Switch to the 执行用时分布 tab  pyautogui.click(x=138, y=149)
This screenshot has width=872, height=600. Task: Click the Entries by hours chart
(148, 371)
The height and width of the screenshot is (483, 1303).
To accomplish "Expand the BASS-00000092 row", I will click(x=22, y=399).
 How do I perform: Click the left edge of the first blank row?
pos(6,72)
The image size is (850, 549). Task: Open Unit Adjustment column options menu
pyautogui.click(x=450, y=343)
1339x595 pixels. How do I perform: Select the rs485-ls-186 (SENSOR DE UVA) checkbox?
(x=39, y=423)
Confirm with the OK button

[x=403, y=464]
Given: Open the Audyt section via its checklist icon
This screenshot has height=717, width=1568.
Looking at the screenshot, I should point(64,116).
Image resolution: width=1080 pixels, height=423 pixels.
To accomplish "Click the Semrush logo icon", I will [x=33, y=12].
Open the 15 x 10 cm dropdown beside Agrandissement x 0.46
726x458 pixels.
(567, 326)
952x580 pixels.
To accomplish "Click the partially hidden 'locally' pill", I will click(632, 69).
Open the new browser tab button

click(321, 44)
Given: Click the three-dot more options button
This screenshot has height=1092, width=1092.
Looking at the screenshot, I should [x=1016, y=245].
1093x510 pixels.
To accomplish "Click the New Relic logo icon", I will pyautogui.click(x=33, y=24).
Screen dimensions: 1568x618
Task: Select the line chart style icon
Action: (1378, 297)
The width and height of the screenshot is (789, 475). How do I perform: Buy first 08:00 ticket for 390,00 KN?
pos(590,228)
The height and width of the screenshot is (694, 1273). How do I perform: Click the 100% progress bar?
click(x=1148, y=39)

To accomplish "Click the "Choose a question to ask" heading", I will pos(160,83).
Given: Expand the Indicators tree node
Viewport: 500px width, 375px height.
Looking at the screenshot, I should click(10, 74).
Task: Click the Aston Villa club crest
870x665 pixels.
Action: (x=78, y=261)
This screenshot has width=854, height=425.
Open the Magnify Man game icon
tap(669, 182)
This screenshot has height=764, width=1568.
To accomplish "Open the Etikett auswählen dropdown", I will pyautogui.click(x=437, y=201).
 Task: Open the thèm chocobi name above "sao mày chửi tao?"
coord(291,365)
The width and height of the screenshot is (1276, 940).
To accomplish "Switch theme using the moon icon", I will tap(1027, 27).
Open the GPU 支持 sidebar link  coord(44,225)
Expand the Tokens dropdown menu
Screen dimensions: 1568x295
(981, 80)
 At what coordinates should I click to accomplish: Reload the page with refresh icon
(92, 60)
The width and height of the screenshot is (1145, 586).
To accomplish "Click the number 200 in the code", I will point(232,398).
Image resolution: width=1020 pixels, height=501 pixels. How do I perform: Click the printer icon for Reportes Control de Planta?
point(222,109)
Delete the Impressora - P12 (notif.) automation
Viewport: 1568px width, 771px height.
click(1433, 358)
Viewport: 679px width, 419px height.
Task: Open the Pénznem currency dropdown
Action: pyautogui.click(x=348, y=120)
◇ ◇ ◇ ◇ ◇
* **Problem description**
For each line above that contains "Given", add one to a count, then state only the final number.

* **Task result**
3